WORK INSTRUCTIONS
Write the next part of the RL data preparation page, starting right after its final line.

PAGE

RL Data Preparation#

Data preparation for the RL pipeline downloads nvidia/Nemotron-3-Super-RL-Training-Blends from HuggingFace, resolves placeholder entries by fetching from external datasets (DAPO, Skywork), and produces 6 data blends with train/val splits.


Pipeline#

        %%{init: {'theme': 'base', 'themeVariables': { 'primaryBorderColor': '#333333', 'lineColor': '#333333', 'primaryTextColor': '#333333'}}}%%
flowchart LR
    subgraph prep["Data Preparation"]
        direction LR
        hf["HuggingFace<br/>Dataset"] --> resolve["Placeholder<br/>Resolution"]
        resolve --> jsonl["JSONL<br/>Format"]
        jsonl --> split["Train/Val<br/>Split"]
    end
    split --> blends["6 Data<br/>Blends"]

    style hf fill:#e1f5fe,stroke:#2196f3
    style resolve fill:#e1f5fe,stroke:#2196f3
    style jsonl fill:#f3e5f5,stroke:#9c27b0
    style split fill:#f3e5f5,stroke:#9c27b0
    style blends fill:#e8f5e9,stroke:#4caf50
    

Stage

What Happens

HuggingFace Dataset

Download nvidia/Nemotron-3-Super-RL-Training-Blends (6 blend files)

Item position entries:
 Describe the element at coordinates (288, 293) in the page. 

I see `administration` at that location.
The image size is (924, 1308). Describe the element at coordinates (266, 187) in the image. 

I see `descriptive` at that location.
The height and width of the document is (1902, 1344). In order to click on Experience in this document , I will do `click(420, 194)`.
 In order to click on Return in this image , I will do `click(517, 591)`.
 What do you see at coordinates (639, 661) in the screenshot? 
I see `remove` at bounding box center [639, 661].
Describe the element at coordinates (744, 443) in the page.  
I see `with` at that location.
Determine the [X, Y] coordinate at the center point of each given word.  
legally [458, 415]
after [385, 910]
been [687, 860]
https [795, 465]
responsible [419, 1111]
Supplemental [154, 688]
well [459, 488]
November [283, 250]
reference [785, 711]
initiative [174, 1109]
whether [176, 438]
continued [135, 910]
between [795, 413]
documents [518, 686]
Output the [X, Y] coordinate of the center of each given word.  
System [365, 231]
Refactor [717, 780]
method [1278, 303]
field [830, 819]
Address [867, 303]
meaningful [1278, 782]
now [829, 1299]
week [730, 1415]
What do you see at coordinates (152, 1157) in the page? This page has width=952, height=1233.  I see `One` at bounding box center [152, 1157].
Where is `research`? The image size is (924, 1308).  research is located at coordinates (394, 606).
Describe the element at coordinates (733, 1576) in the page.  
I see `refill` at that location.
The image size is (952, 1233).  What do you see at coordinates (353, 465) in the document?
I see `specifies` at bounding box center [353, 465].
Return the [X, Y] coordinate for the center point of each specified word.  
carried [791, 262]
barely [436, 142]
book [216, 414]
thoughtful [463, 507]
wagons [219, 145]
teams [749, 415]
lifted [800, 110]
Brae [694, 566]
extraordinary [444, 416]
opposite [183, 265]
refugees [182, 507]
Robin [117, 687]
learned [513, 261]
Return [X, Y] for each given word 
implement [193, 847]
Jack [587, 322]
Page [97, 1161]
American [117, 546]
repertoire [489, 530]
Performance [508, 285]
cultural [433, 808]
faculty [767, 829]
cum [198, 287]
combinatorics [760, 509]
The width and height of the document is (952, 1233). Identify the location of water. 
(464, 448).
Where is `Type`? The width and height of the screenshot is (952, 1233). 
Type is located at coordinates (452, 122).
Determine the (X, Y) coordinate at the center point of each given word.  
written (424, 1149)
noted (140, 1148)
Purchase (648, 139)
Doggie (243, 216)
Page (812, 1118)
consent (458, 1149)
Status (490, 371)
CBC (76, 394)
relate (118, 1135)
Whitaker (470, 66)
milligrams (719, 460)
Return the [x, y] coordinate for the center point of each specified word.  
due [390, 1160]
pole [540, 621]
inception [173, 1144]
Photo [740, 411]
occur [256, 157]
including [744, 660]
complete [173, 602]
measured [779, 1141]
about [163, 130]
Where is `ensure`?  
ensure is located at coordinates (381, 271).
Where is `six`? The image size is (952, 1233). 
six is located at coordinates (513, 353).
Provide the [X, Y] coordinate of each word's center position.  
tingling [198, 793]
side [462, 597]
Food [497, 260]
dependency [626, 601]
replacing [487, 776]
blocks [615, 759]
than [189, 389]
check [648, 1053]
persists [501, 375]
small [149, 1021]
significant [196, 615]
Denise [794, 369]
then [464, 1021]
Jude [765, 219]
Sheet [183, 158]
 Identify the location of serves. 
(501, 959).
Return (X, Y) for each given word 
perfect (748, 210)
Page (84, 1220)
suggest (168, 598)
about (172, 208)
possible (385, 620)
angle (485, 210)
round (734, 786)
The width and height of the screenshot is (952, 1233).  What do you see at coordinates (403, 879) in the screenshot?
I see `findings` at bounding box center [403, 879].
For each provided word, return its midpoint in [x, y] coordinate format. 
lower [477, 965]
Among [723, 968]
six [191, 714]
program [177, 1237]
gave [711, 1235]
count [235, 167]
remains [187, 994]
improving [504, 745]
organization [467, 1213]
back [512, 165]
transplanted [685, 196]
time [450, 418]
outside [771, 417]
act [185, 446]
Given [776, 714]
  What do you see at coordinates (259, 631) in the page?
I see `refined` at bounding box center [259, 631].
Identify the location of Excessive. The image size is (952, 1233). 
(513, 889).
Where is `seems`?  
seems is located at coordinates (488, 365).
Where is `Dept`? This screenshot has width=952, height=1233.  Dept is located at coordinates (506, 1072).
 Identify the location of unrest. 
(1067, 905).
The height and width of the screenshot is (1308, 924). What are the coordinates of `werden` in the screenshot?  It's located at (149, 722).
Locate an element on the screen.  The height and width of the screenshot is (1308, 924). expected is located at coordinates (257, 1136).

TASK RESULT
Placeholder Resolution

Resolve _hf_placeholder records by fetching from external datasets (DAPO, Skywork) and applying template restoration

JSONL Format

Convert to JSONL with question, expected_answer, and responses_create_params fields

Train/Val Split

Last 100 rows held out for validation per blend

6 Data Blends

rlvr1/, rlvr2/, rlvr3/, swe1/, swe2/, rlhf/ — each with train-split.jsonl + val-split.jsonl


Quick Start (Standalone)#

The simplest way to prepare data is using the upstream script directly:

# Download RL data blends
uvx --from huggingface-hub hf download nvidia/Nemotron-3-Super-RL-Training-Blends \
    --repo-type dataset --local-dir=data_with_placeholders

# Fill in placeholders
chmod +x data_with_placeholders/fill_placeholders.py
./data_with_placeholders/fill_placeholders.py \
    --input-dir data_with_placeholders --output-dir data_filled

# Create train/val splits (last 100 rows held out for validation)
for f in data_filled/*.jsonl; do
  name=$(basename "$f" .jsonl)
  mkdir -p "data/$name"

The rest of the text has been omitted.